Satyadeep Sinha

04/18/2023, 2:39 AM
Is this is correct to use a bronze layer as a delta file(map file with target schema), instead of ingesting the Raw (as-is) file in Medallion architecture? I know there is a cons, but would like to understand if anyone has implemented this kind of architecture? Later on, are they find any issues with this? Appreciate your reply to this

Jim Hibbard

04/18/2023, 2:45 AM
Hi Sat, there's some flexibility here depending on your use case / situation, I largely consider the differences to be at the terminology level and not the implementation level. The bronze layer is usually thought of as being a lossless format conversion from whatever the input is into a Delta Table. You would also usually add columns containing metadata with information like when a row was ingested, the source file, etc.
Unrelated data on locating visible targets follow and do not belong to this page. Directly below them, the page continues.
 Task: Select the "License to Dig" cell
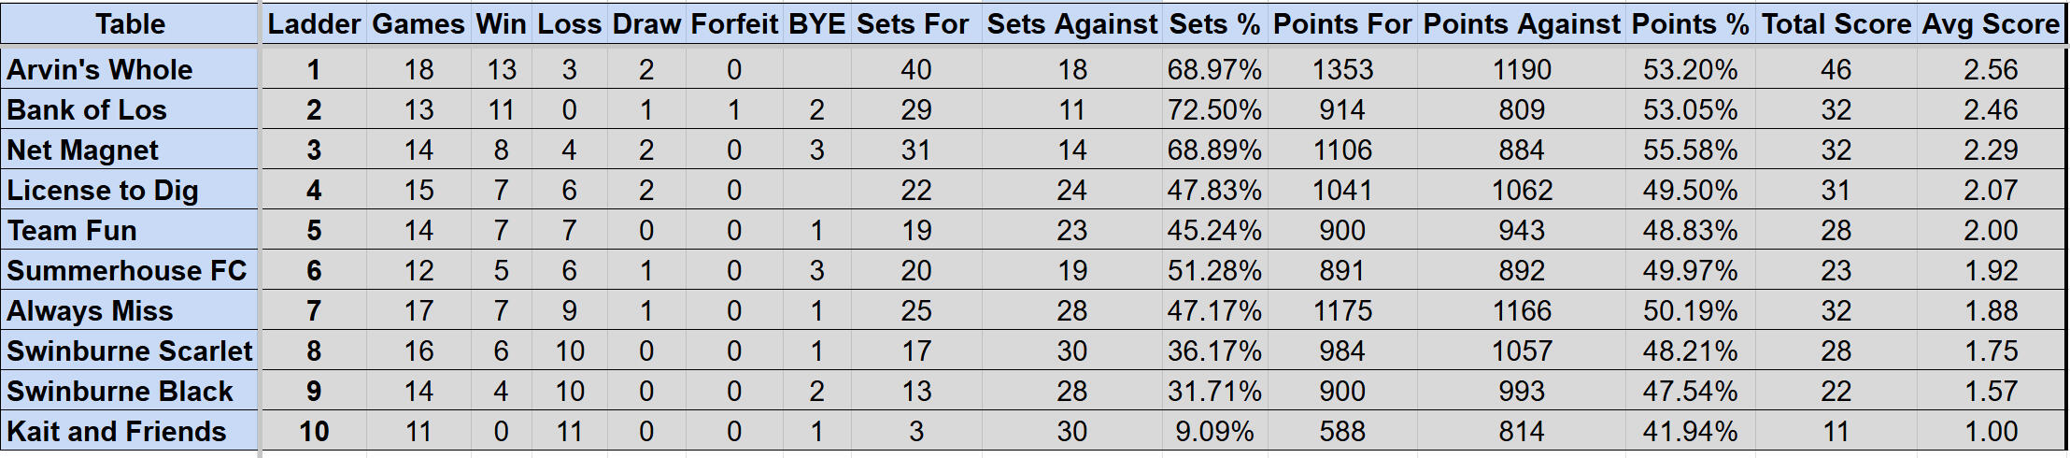(x=103, y=190)
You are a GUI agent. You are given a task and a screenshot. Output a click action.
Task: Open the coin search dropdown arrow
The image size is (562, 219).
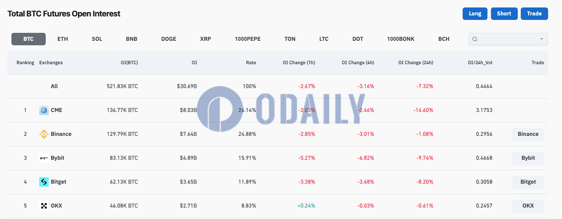(542, 39)
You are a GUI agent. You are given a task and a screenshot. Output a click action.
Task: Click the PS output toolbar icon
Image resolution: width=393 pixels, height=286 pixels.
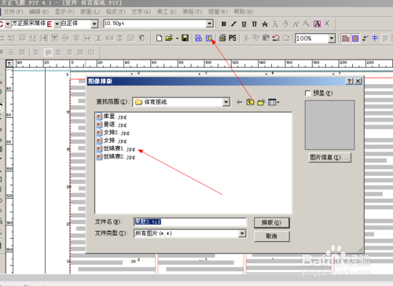pos(233,39)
In the case of files being the input to your ETL pipeline, some people have a directory where all those files land and call that the bronze layer even thought the files are not in Delta Format. Others would call this a landing zone, and consider the bronze layer to be the first Delta Table.
This LinkedIn post / cheat sheet might be helpful to you. I also like this blog on the subject. Hope that helps!
In the scenario you're outlining, you're somewhat skipping the bronze layer and going from "Landing Zone" --> "Silver Layer". The downside of this is that re-processing your data if you want to use an additional value from the source records will require re-parsing a potentially inefficient to parse file format. If you were re-parsing/processing from a bronze layer that was a 1:1 representation with the source files, the reprocessing would be more efficient. It basically saves you from doing an inefficient record parse more than once.